Start of Material provided

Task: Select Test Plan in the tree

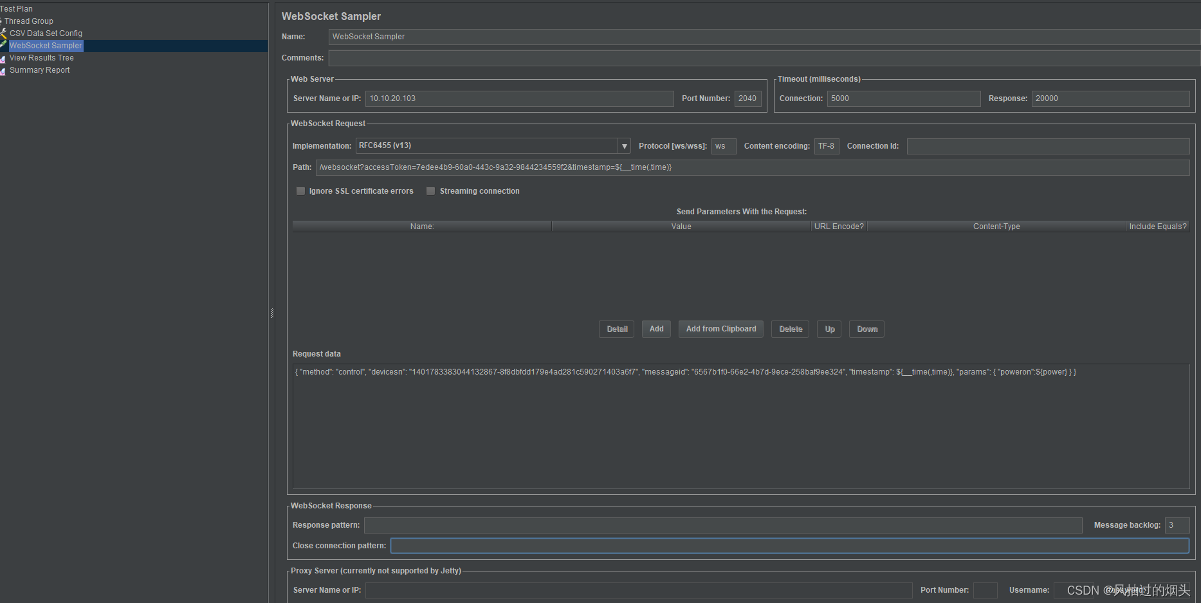Action: (17, 8)
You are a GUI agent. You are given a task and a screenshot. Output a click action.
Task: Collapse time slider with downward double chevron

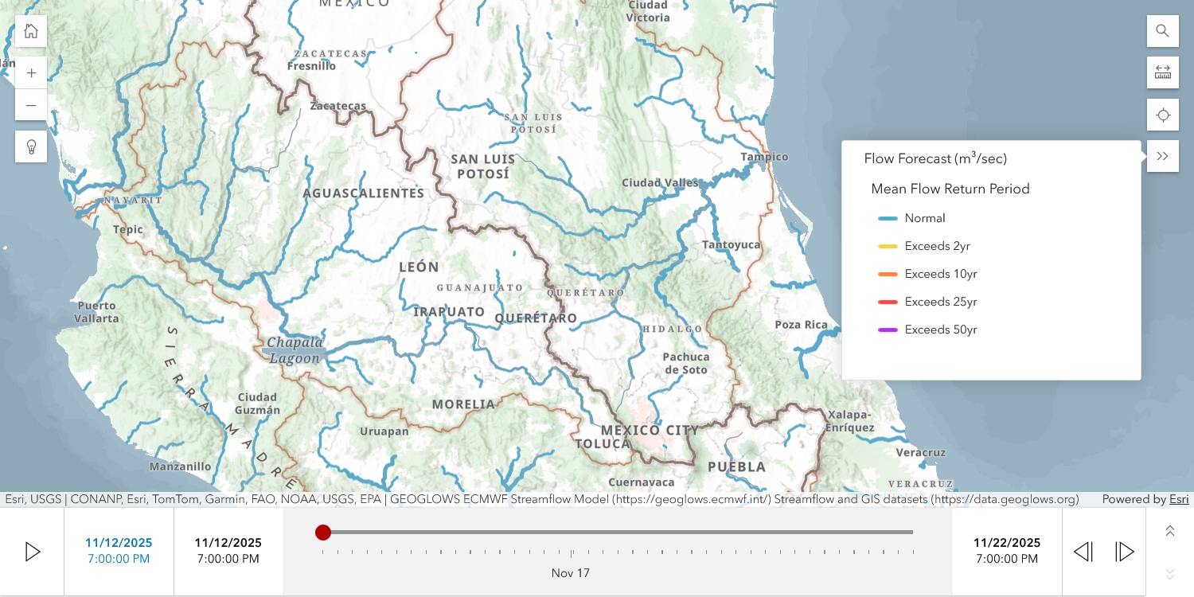(x=1169, y=573)
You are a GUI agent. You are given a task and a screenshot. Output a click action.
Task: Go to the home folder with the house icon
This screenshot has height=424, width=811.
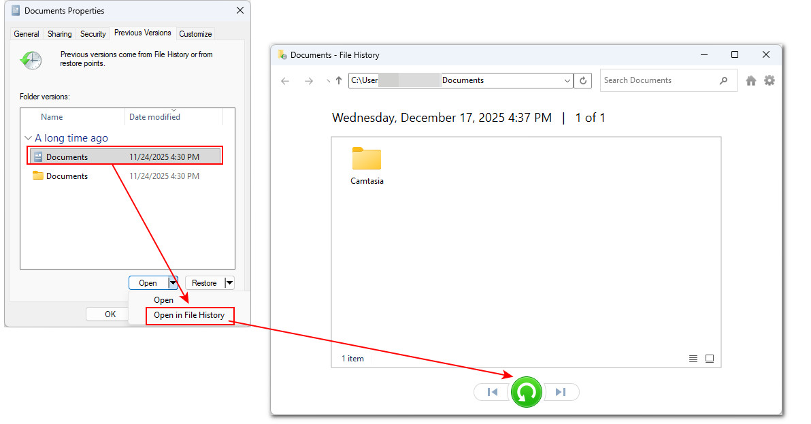coord(750,80)
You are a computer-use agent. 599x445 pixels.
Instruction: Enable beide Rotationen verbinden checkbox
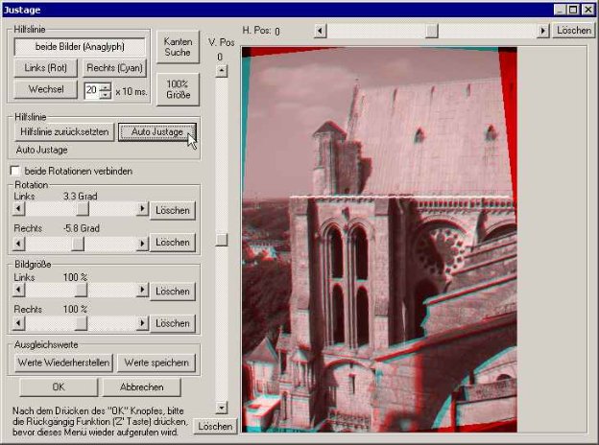14,171
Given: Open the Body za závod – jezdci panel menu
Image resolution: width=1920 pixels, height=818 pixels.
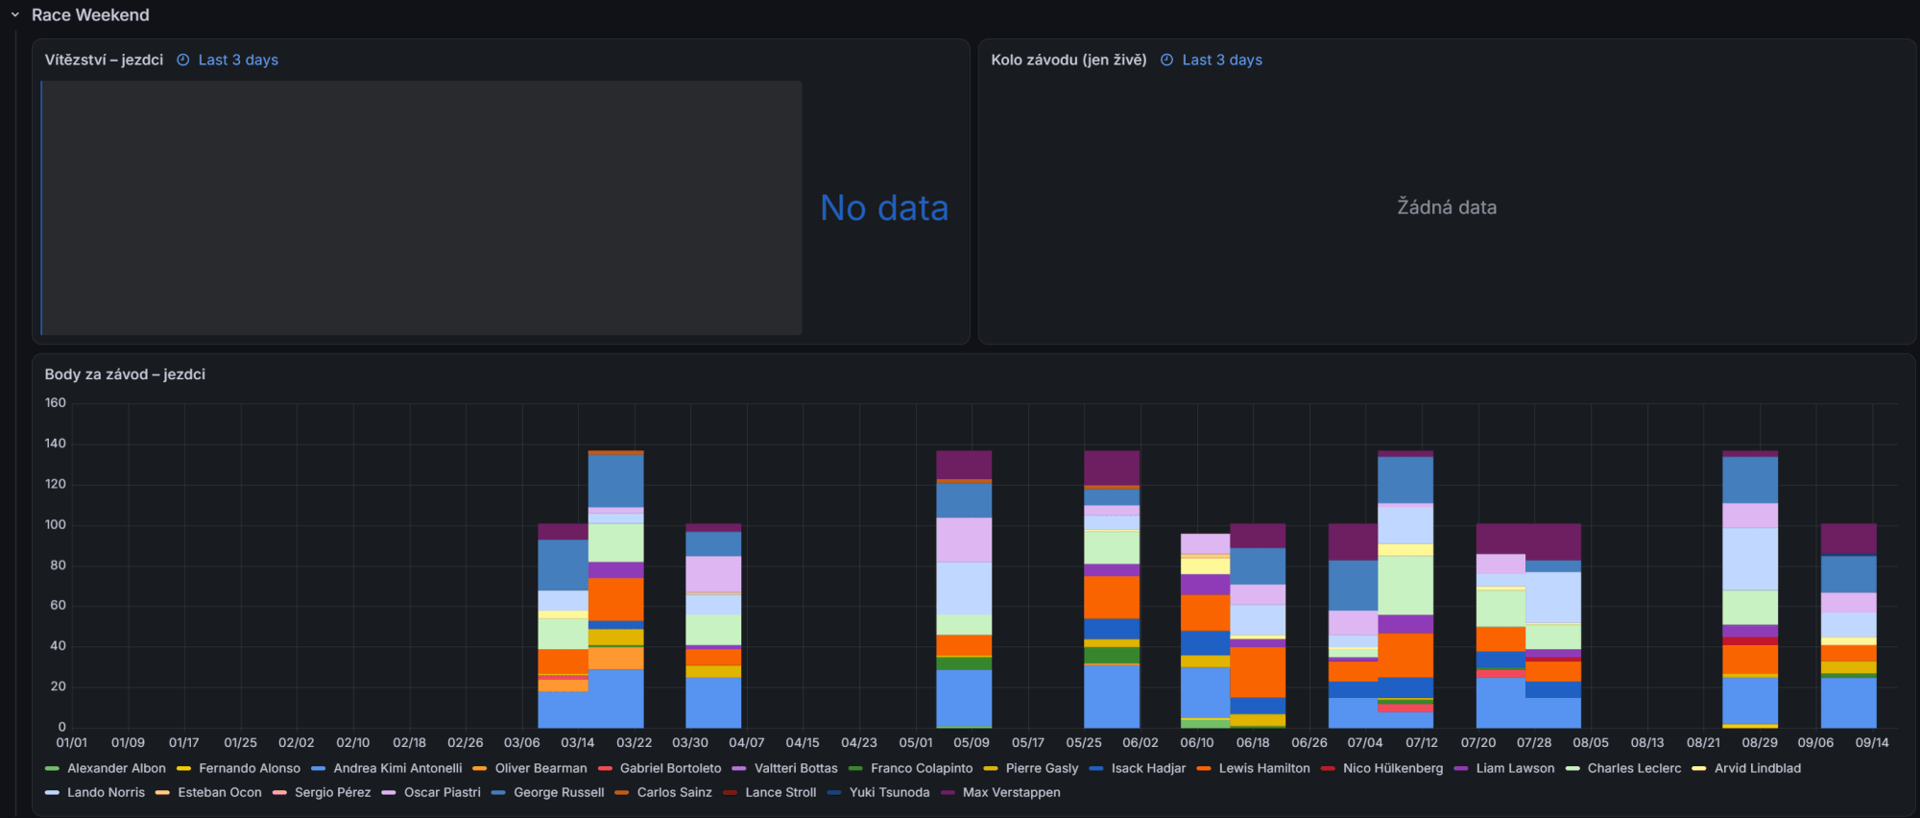Looking at the screenshot, I should [x=125, y=374].
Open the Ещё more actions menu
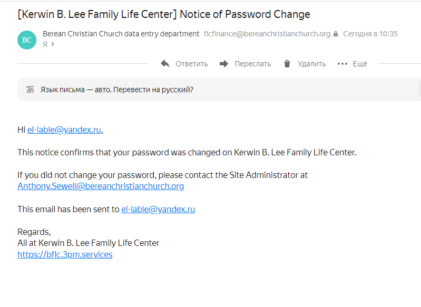Viewport: 421px width, 307px height. pos(360,64)
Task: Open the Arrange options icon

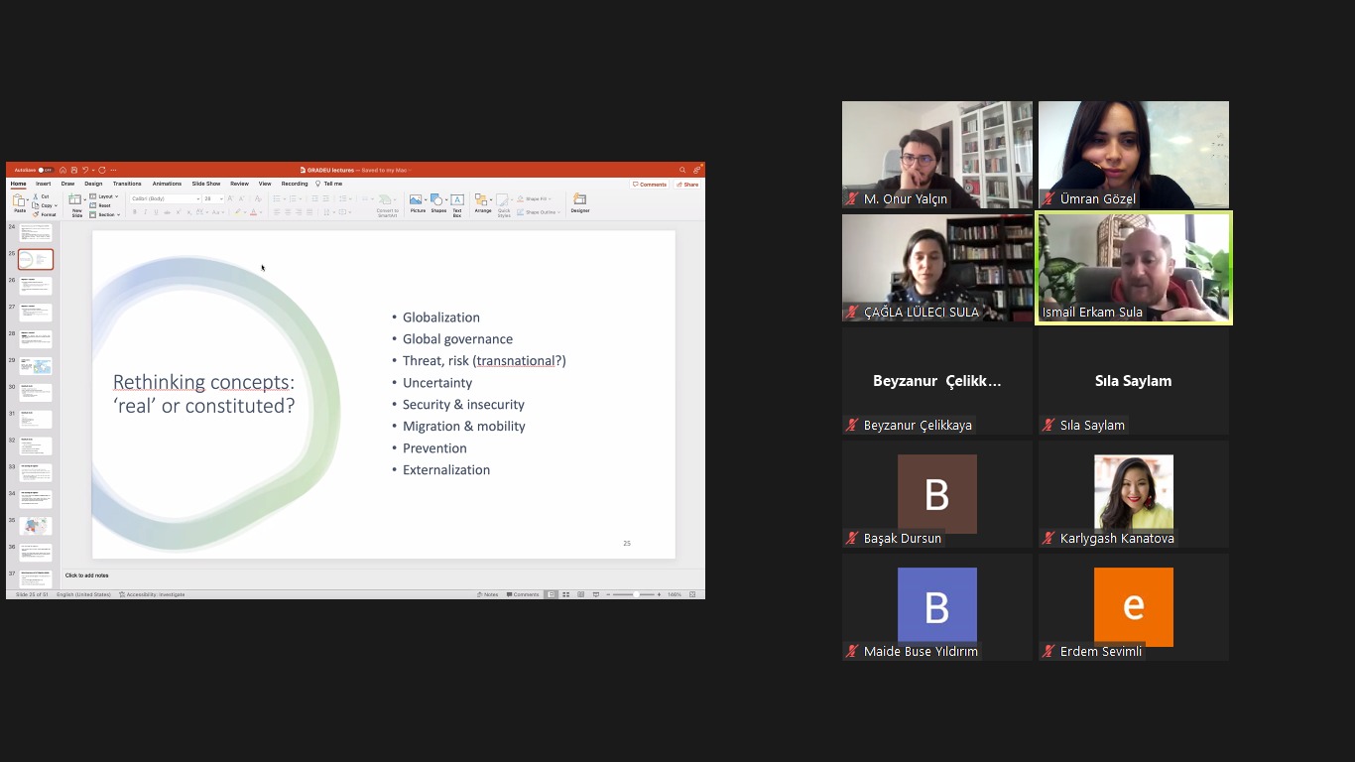Action: (482, 201)
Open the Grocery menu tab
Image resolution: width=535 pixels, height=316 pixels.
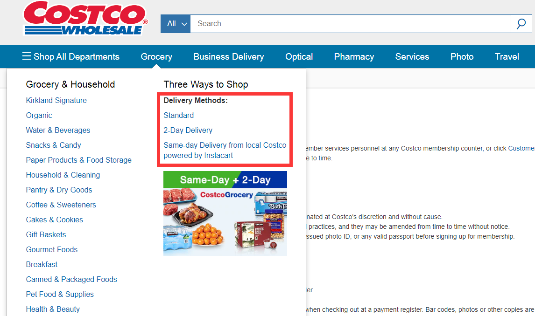[156, 56]
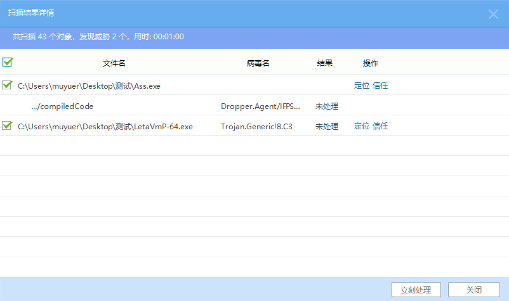Locate LetaVmP-64.exe via its 定位 link
Screen dimensions: 509x301
pos(361,126)
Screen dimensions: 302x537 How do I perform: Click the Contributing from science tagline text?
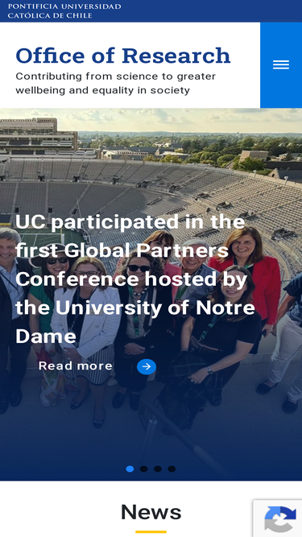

End of Material provided

Rewrite the data above with every instance of "GUI agent" replaced by "interface agent" and nothing else altered. Leave the pictures out of the rewritten version.

Task: Select Test Plan in the tree

Action: (17, 8)
You are a interface agent. You are given a task and a screenshot. Output a click action.
Task: Collapse time slider with downward double chevron

(x=1169, y=573)
You are a interface agent. You are given a task and a screenshot. Output a click action.
Task: Go to the home folder with the house icon
This screenshot has height=424, width=811.
coord(750,80)
You are a computer-use agent. 599x445 pixels.
Instruction: Enable beide Rotationen verbinden checkbox
14,171
Given: Open the Body za závod – jezdci panel menu
Image resolution: width=1920 pixels, height=818 pixels.
Looking at the screenshot, I should [x=125, y=374].
Open the Ещё more actions menu
Viewport: 421px width, 307px height. pos(360,64)
Task: Open the Arrange options icon

Action: (482, 201)
Open the Grocery menu tab
Image resolution: width=535 pixels, height=316 pixels.
[156, 56]
Locate LetaVmP-64.exe via its 定位 link
Screen dimensions: 509x301
pos(361,126)
Screen dimensions: 302x537 How do I perform: Click the Contributing from science tagline text?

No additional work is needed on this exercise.